Enhanced financial fraud detection using cost‐sensitive cascade forest with missing value imputation
Lukui Huang,
Alan Abrahams and
Peter Ractham
Intelligent Systems in Accounting, Finance and Management, 2022, vol. 29, issue 3, 133-155
Abstract:
Financial statement fraud is a global problem for investors, audit firms, regulators, and other stakeholders. Fraud detection can be regarded as a binary classification problem with a false negative being more expensive than a false positive. Although existing studies have made great efforts to detect fraud using various data‐mining techniques, the difference in misclassification costs is seldom considered. In this study, we propose a cost‐sensitive cascade forest (CSCF) for fraud detection, which places heavy penalty on false negative prediction and self‐adjusts the depth of a cascade forest according to the classifier’s recall (i.e. the classifier’s sensitivity). As missing values are ubiquitous in fraud research, we also explore the effect of selected missing data treatments on prediction performance, including complete case analysis, three selected classic statistical mechanisms (zero, mean, and modified mean imputation), and two machine learning (K‐nearest neighbor [KNN] and random forest [RF]) approaches. The experimental results show that the proposed CSCF significantly improves the fraud prediction in comparison with one of the latest fraud detection models using the RUSBoost algorithm. Comparing different missing value treatments, even though RUSBoost and CSCF perform well when using complete case analysis, we find that the best performance is achieved when CSCF is used with missing data imputed as zero.
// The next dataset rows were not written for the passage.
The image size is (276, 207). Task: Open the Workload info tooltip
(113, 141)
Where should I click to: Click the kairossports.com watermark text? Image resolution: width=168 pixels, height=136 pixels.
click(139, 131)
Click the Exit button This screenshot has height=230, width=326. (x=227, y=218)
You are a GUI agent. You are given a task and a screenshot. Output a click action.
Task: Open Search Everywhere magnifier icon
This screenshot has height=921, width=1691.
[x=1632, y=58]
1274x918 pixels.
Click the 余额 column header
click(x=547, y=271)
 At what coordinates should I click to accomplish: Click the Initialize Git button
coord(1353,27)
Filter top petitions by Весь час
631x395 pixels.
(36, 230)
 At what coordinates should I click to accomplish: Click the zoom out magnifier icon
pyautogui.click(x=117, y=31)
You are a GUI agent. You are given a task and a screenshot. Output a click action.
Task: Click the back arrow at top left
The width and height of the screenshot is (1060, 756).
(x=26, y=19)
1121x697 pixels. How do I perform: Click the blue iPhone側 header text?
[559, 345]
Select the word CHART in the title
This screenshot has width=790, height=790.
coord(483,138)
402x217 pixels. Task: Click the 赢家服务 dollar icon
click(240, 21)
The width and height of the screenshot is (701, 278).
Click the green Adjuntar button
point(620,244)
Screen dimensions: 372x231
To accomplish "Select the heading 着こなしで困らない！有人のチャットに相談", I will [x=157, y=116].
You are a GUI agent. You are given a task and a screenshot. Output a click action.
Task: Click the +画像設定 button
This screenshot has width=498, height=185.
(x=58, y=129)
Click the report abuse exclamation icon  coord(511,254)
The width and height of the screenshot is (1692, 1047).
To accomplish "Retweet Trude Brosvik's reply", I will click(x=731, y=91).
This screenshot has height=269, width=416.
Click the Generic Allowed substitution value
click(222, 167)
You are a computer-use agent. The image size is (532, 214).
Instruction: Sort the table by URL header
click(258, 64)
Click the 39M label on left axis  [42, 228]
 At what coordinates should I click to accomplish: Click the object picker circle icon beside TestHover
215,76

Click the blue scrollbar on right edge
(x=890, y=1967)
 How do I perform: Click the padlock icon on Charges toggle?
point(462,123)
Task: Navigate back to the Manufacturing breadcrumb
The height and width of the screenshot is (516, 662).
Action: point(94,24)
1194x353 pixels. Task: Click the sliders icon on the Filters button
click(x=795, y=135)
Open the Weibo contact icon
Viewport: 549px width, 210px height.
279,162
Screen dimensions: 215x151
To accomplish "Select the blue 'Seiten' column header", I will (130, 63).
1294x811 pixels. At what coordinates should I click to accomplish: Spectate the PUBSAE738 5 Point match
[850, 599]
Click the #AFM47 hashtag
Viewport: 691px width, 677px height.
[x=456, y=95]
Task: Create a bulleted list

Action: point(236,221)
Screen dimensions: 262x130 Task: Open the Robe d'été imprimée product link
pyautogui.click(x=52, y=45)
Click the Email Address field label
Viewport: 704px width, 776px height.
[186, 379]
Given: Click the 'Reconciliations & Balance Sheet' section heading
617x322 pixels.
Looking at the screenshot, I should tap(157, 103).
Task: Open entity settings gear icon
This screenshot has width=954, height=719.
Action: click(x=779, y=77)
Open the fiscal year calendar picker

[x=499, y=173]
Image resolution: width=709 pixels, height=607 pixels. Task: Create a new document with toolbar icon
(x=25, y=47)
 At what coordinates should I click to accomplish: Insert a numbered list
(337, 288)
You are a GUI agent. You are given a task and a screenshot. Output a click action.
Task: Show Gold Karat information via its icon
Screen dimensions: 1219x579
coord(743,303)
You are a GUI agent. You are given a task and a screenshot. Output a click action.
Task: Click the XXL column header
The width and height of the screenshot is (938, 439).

Such treatment further improves the performance, and results in an area under curve (AUC) score of 0.82 compared to the highest AUC (0.71) from the baseline model. Supplementary analysis further reveals that the low AUC of complete case analysis for the two examined models persists under different training sizes. Thus, our findings shed light on the potential benefits of missing value imputation for the model’s performance for fraud detection.